Gladiator Research and Security

GSA Reference Number: AD111012-01

Simply Put: Cisco has released an advisory for multiple vulnerabilities with Cisco ASA 5500 devices.  This advisory identifies three new denial of service vulnerabilities and one new authentication bypass vulnerability.  An update from Cisco is available to address these issues and should be applied as soon as possible.  Gladiator will be testing this update for compatibility and stability and will then notify affected clients if an update is necessary.

GSA Reference Number: AD100217-01

Simply Put: Cisco has released an advisory for multiple vulnerabilities with Cisco ASA 5500 devices.  This advisory identifies six new denial of service vulnerabilities and one new authentication bypass vulnerability.  An update from Cisco is available to address these issues and should be applied as soon as possible.  Gladiator will be testing this update for compatibility and stability and will then notify affected clients if an update is necessary.

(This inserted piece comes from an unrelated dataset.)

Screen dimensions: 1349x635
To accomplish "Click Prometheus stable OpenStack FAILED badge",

GSA Reference Number: AD090925-01

Simply Put: Cisco has announced eleven new vulnerabilities in multiple Cisco products.  Nine of the vulnerabilities affect Cisco’s IOS – the operating system for many Cisco devices.  Cisco IOS is present on Cisco routers and switches.  Two more vulnerabilities affect Unified Communications Manager.  The vulnerabilities cover denial of service and authentication bypass on IOS, as well as denial of service and remote code execution on Unified Communications Manager.   Many of these vulnerabilities are considered Critical by Gladiator, since a denial of service on a router would result in loss of Internet access.  Note: Cisco Firewalls do not run Cisco IOS and are not vulnerable to these issues.

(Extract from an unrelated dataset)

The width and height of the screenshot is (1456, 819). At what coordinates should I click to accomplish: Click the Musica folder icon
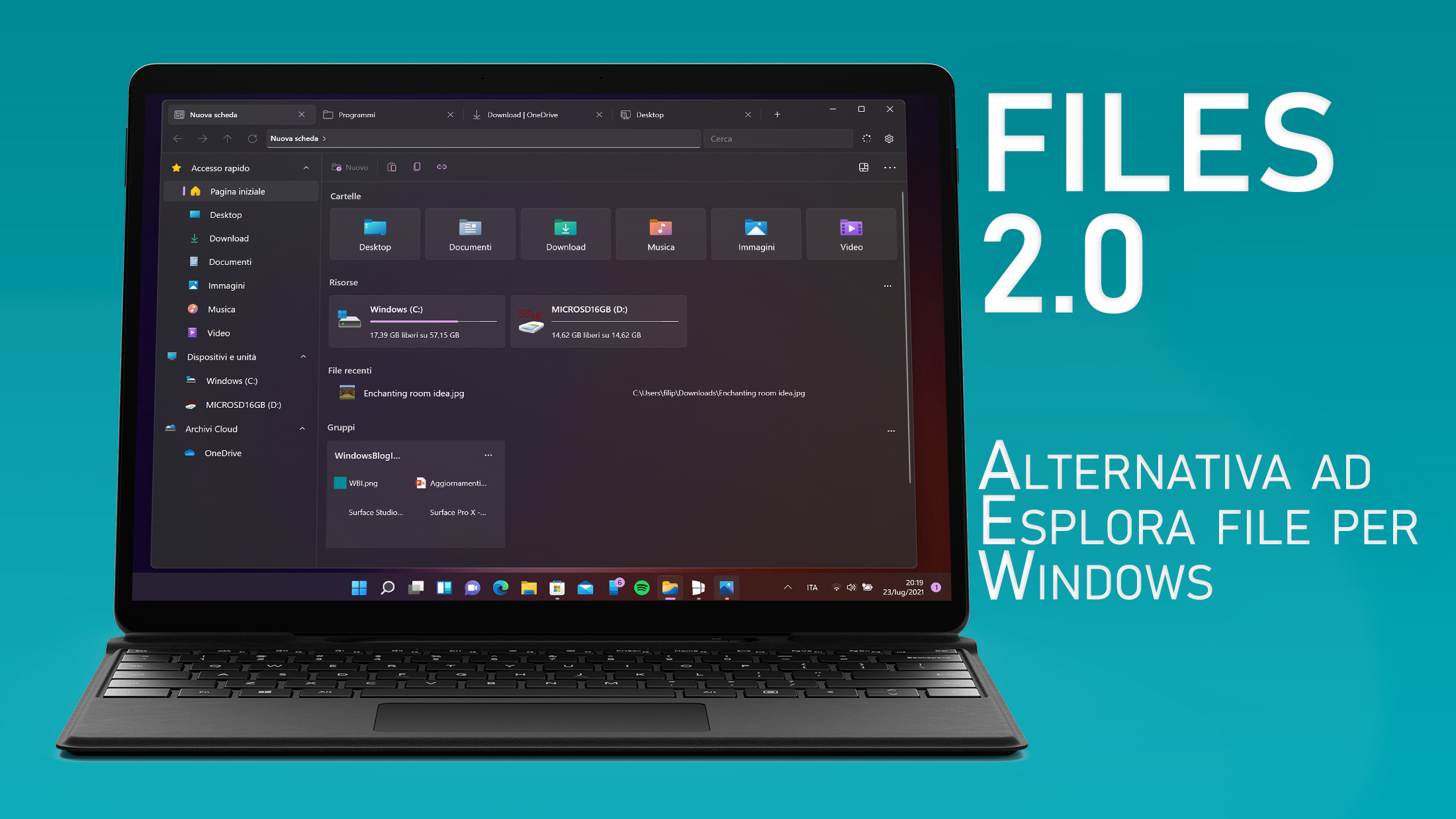661,228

GSA Reference Number: AD090909-01

Simply Put: Cisco has announced a new vulnerability in multiple Cisco products, including Cisco ASA and PIX appliances and routers.  The vulnerability covers a resource exhaustion issue with TCP connections, which causes a denial of service.  Some devices may need to be rebooted to fully recover.  This vulnerability is considered Critical by Gladiator. We will be reviewing all CoreDEFENSE-monitored Cisco ASA and PIX devices for susceptibility.

GSA Reference Number: AD090409-01

Simply Put: Cisco has announced a number of newly discovered vulnerabilities in both their Cisco ASA 5500 Series and Cisco PIX Security Appliances running 7.x and 8.x firmware versions.  These vulnerabilities cover SSL and IPSec VPN Connectivity, Access-List Restrictions, and Packet Inspection.  The vulnerabilities in this latest Cisco release are considered critical by Gladiator. We will be reviewing all CoreDefense monitored Cisco ASA and PIX devices for susceptibility.

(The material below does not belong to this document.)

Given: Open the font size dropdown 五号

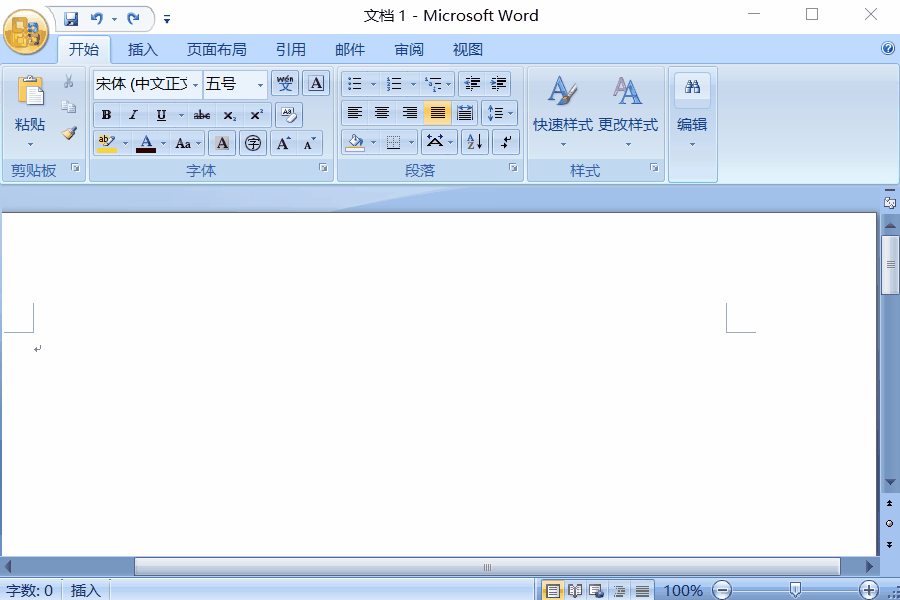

GSA Reference Number: AD081024-01

Simply Put: Cisco has announced three vulnerabilities in Cisco ASA and PIX devices.  The vulnerabilities cover Windows NT Domain authentication, IPv6, and the Crypto Accelerator. Gladiator will be reviewing all monitored client Cisco devices to determine what IOS version they are running.  If a device is out of date, it will be updated.

GSA Reference Number: AD080926-01

Simply Put: Cisco has announced twelve vulnerabilities in multiple Cisco products.  The vulnerabilities range from denial of service to remote exploitation, for some systems.  The denial of service issues will cause the device to reload, if exploited.  Remote exploitation only affects the Cisco uBR10012 model devices.  For a comprehensive list of affected IOS versions, refer to the Cisco article linked below. Gladiator will be reviewing all monitored client Cisco devices to determine what IOS version they are running.  If a device is out of date, it will be updated.